Does minimally invasive spine surgery have higher complication and recurrence rates than conventional open surgery?

  Both open surgery and minimally invasive surgery have certain complications. The occurrence of various complications is highly dependent on the patient’s general condition, whether he or she has other comorbidities, the complexity of the spinal disease itself, and the level of the surgeon. Complications are relatively high if the patient is of advanced age and has a combination of various diseases such as heart disease, hypertension, diabetes, cerebrovascular disease, etc. Complications are also relatively high if the patient has a very complex spinal disease.

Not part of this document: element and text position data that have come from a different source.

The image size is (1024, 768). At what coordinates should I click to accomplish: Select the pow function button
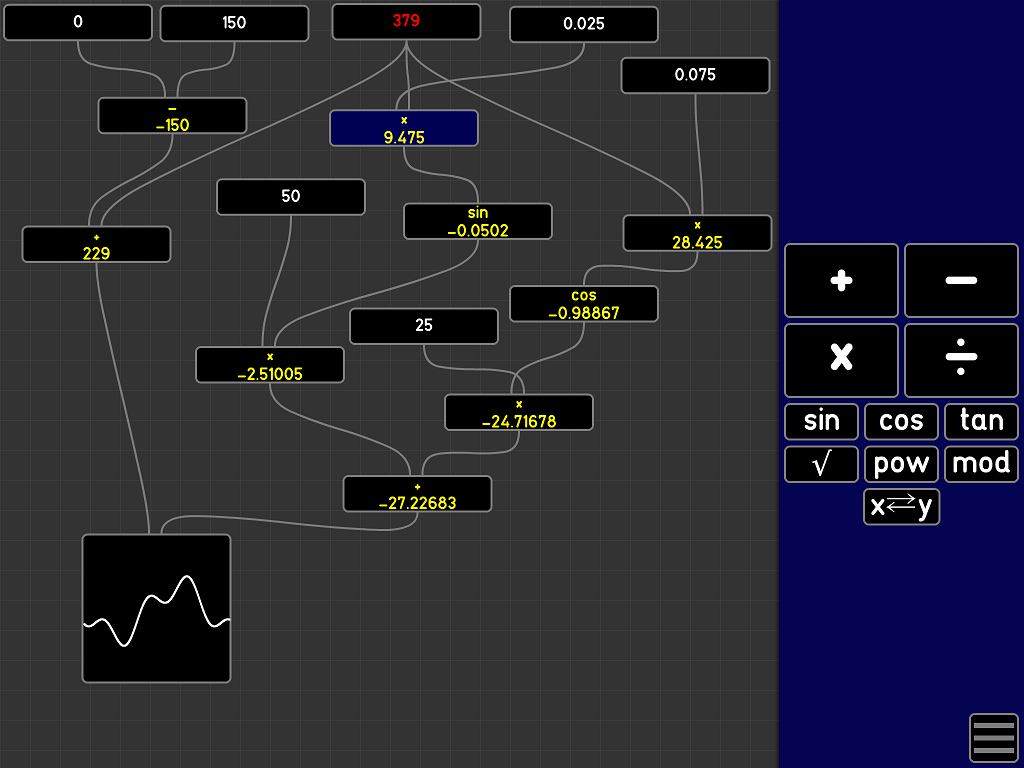tap(901, 464)
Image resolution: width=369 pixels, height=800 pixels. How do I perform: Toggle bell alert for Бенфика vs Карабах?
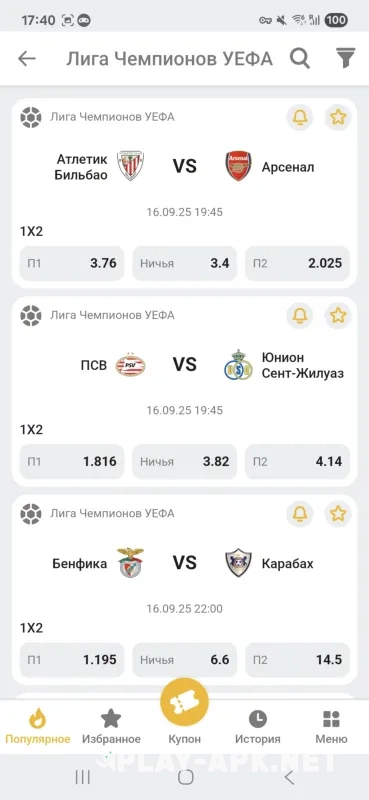(x=300, y=513)
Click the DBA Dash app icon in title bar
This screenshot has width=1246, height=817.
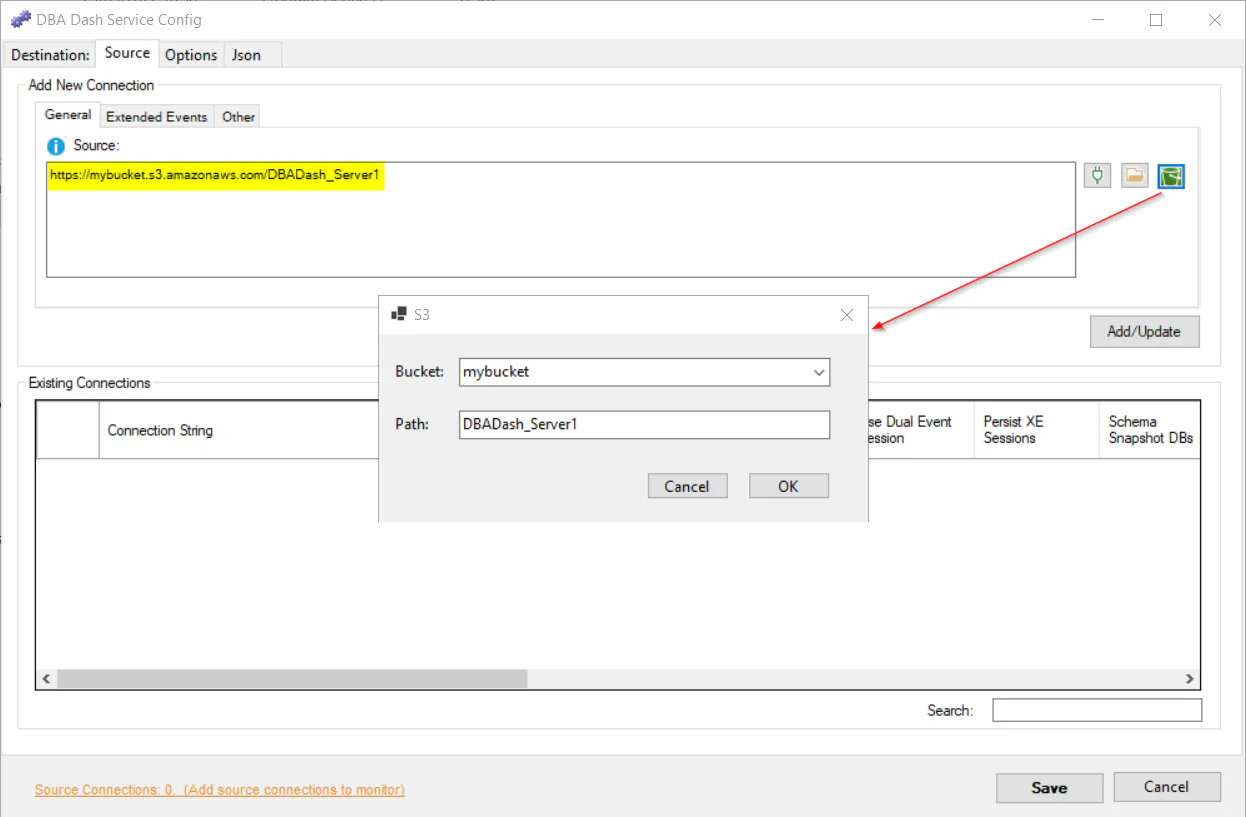20,19
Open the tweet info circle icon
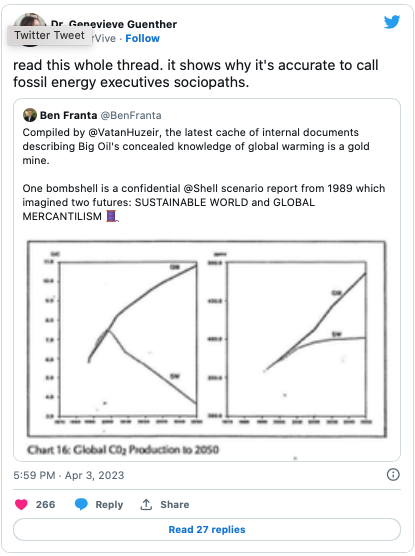Image resolution: width=415 pixels, height=556 pixels. click(x=393, y=474)
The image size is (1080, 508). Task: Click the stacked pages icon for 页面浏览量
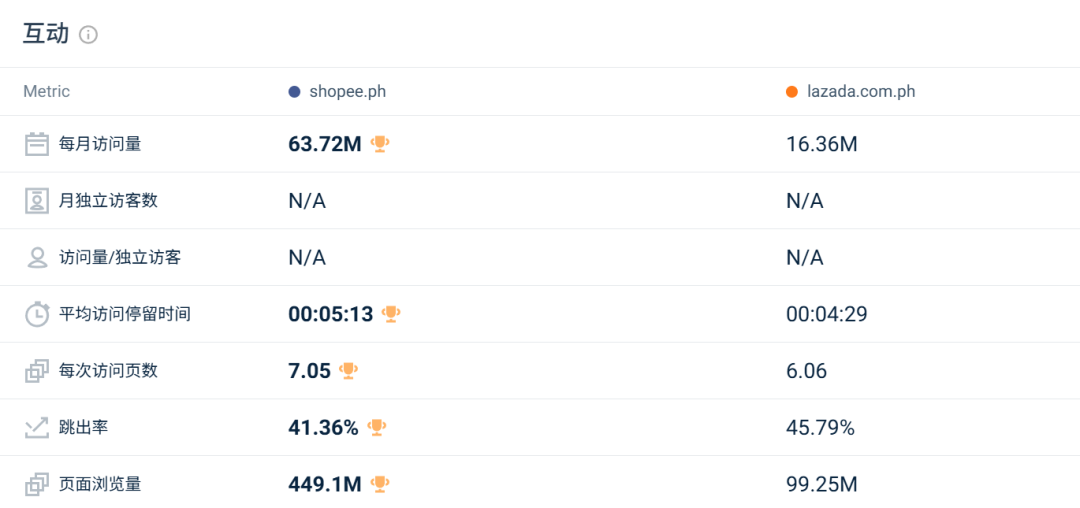[x=37, y=485]
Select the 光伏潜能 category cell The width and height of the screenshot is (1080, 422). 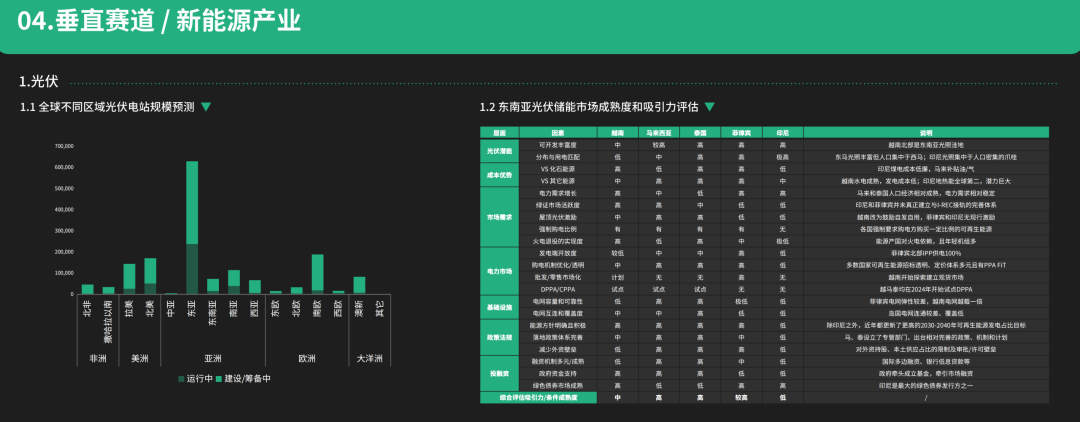tap(499, 150)
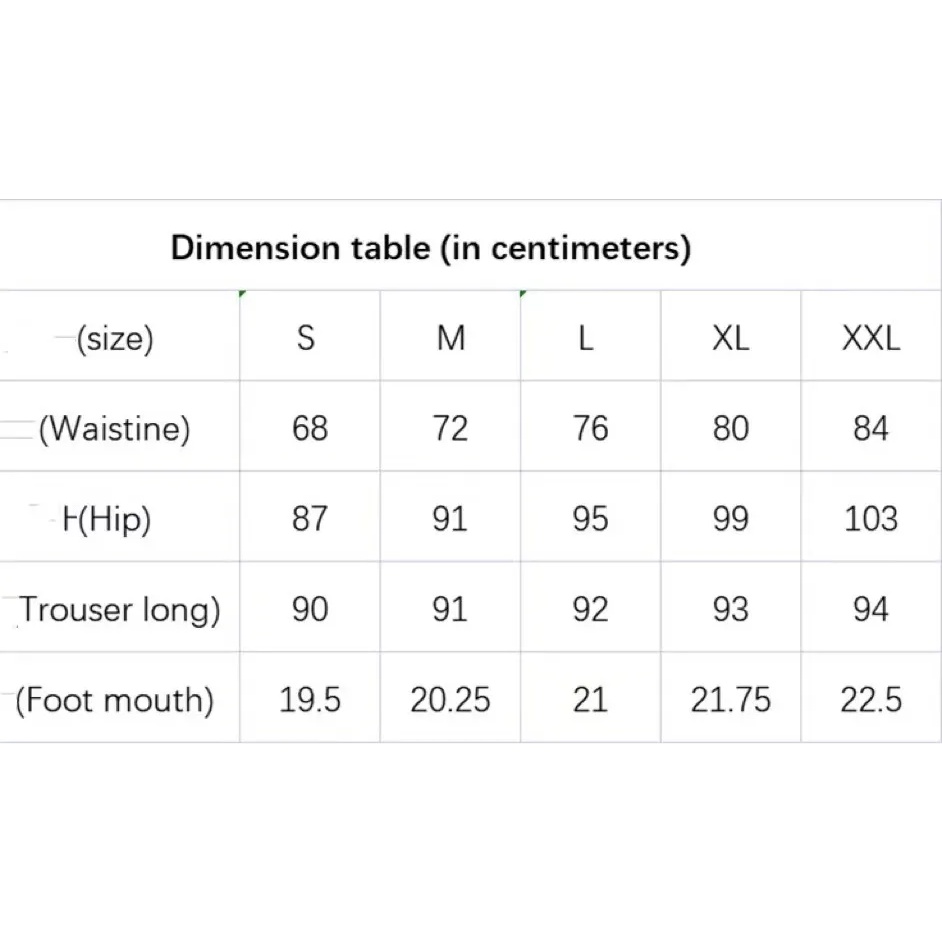
Task: Click the trouser length 92 cell
Action: [x=590, y=609]

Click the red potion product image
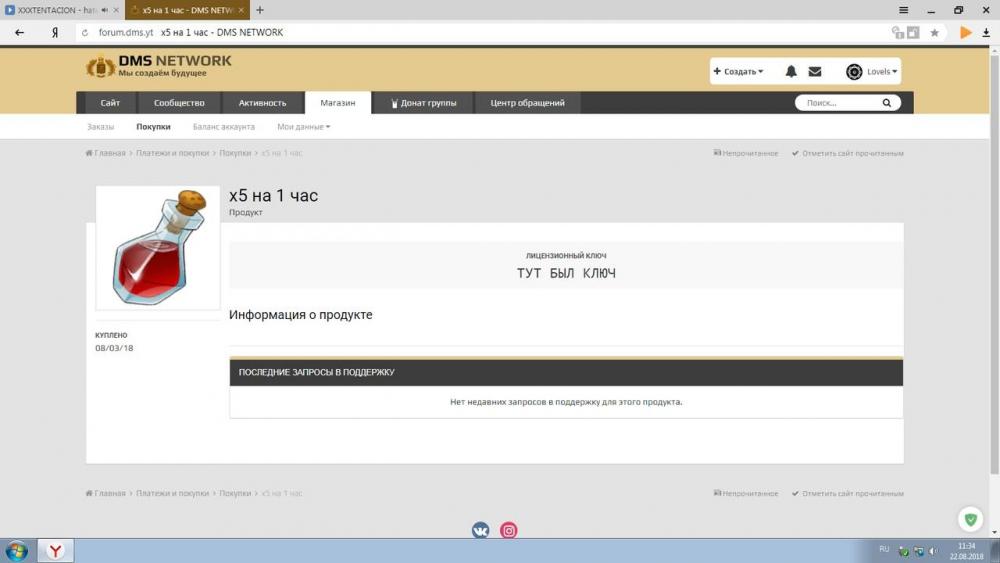point(158,248)
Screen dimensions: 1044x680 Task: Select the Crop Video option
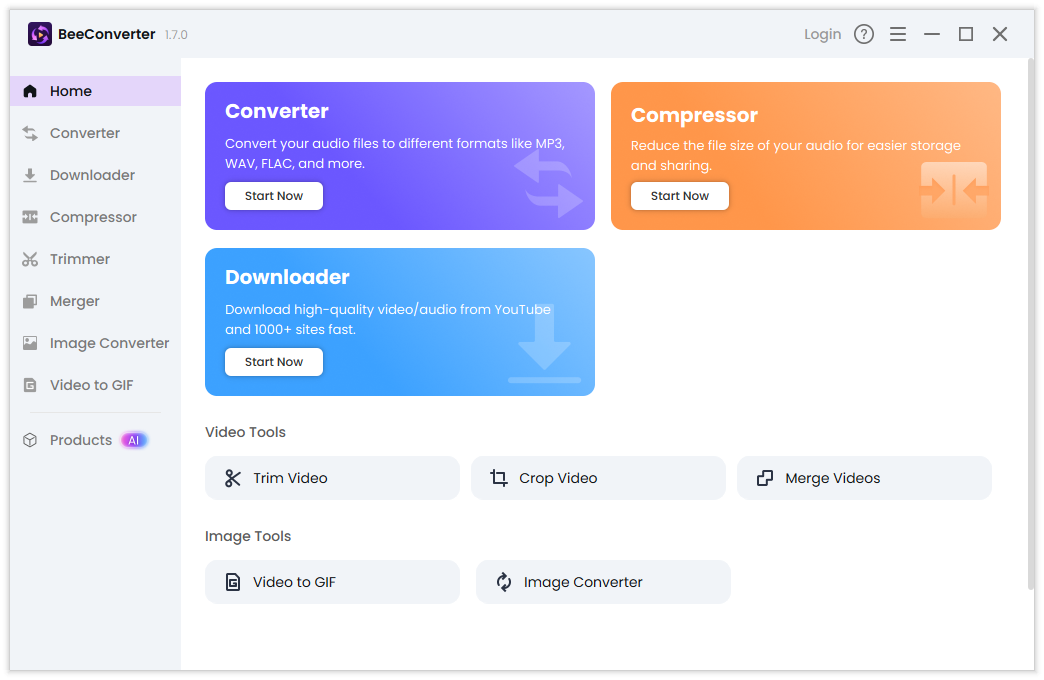pyautogui.click(x=598, y=478)
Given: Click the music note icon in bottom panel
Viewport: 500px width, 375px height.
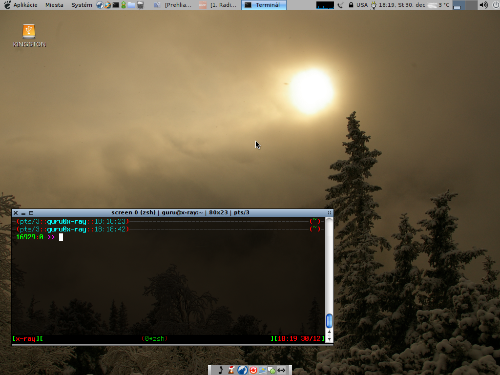Looking at the screenshot, I should 220,370.
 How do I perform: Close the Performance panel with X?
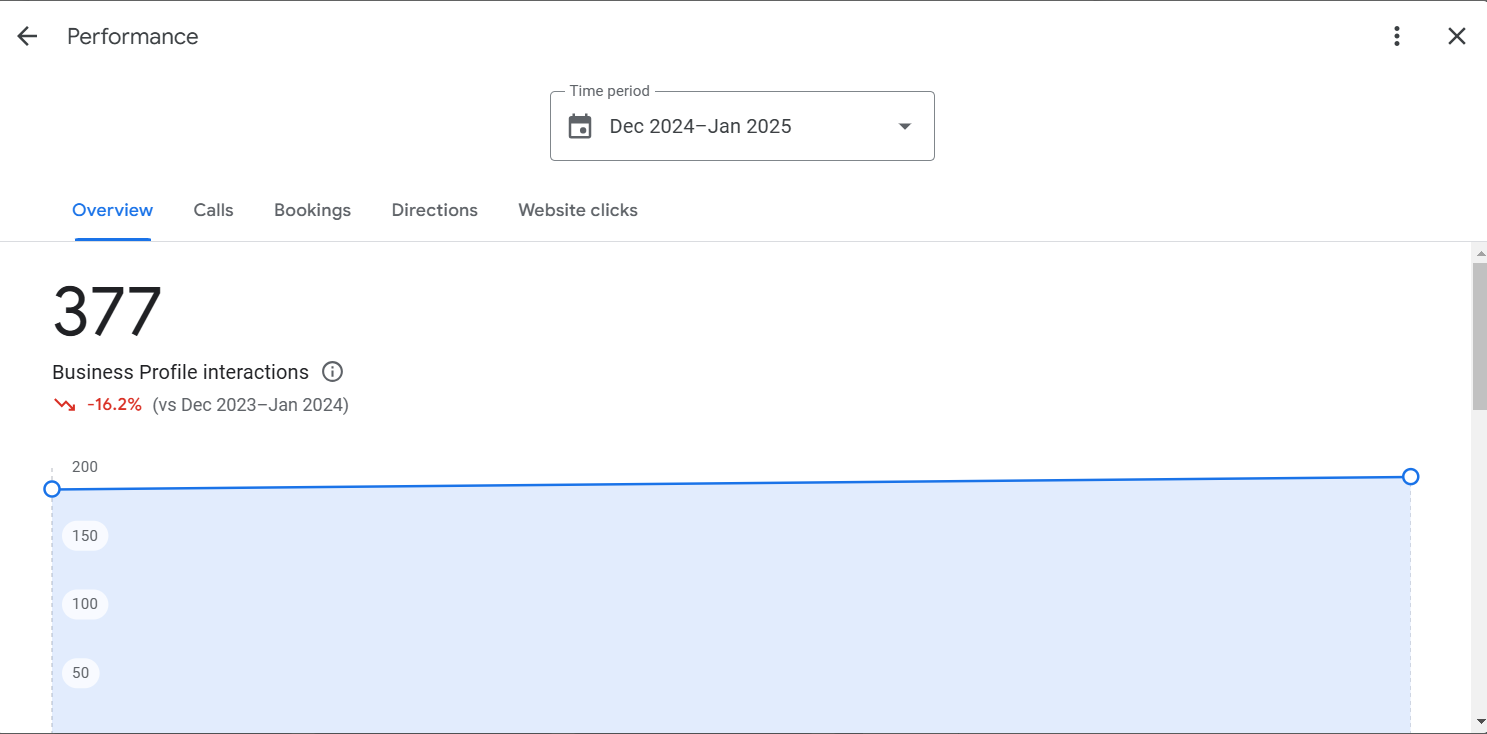[x=1457, y=37]
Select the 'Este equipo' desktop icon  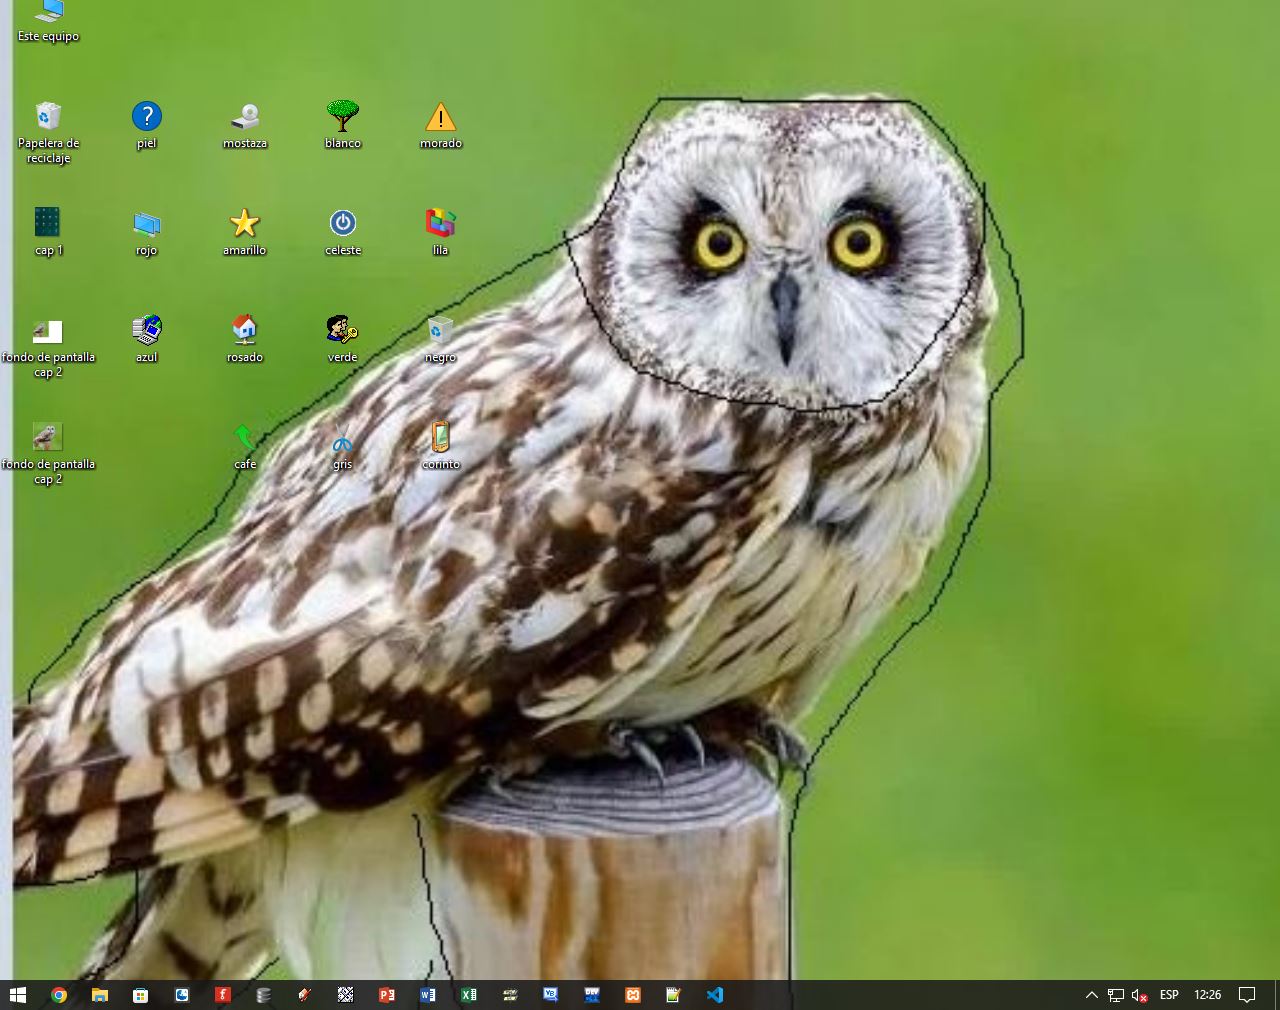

Generally speaking, as long as the indications are strictly controlled and operated by experienced spine surgeons, the complications of minimally invasive spine surgery are not higher than those of conventional surgery, and because minimally invasive spine incisions are relatively small and cause less tissue damage, they cause fewer complications related to postoperative residual back pain and incisional infections instead.  In the case of lumbar disc herniation, for example, the main reasons for recurrence after surgery are: the disc is not removed cleanly enough, the prolapsed or free disc is not removed and left in the spinal canal, the patient does not spend enough time in bed after surgery, he/she goes to the floor too early, and the decompression at the lateral saphenous fossa and nerve root canal is not complete. The recurrence rate of conventional open surgery for disc herniation reported in the literature is generally around 3-5%, while experienced spine surgeons performing endoscopic minimally invasive disc removal have a postoperative recurrence rate comparable to, and sometimes lower than, that of conventional open surgery. Therefore, the recurrence rate of minimally invasive spine surgery is not higher than the recurrence rate of conventional open surgery, but the key lies in the surgeon’s experience and grasp of the surgical indications.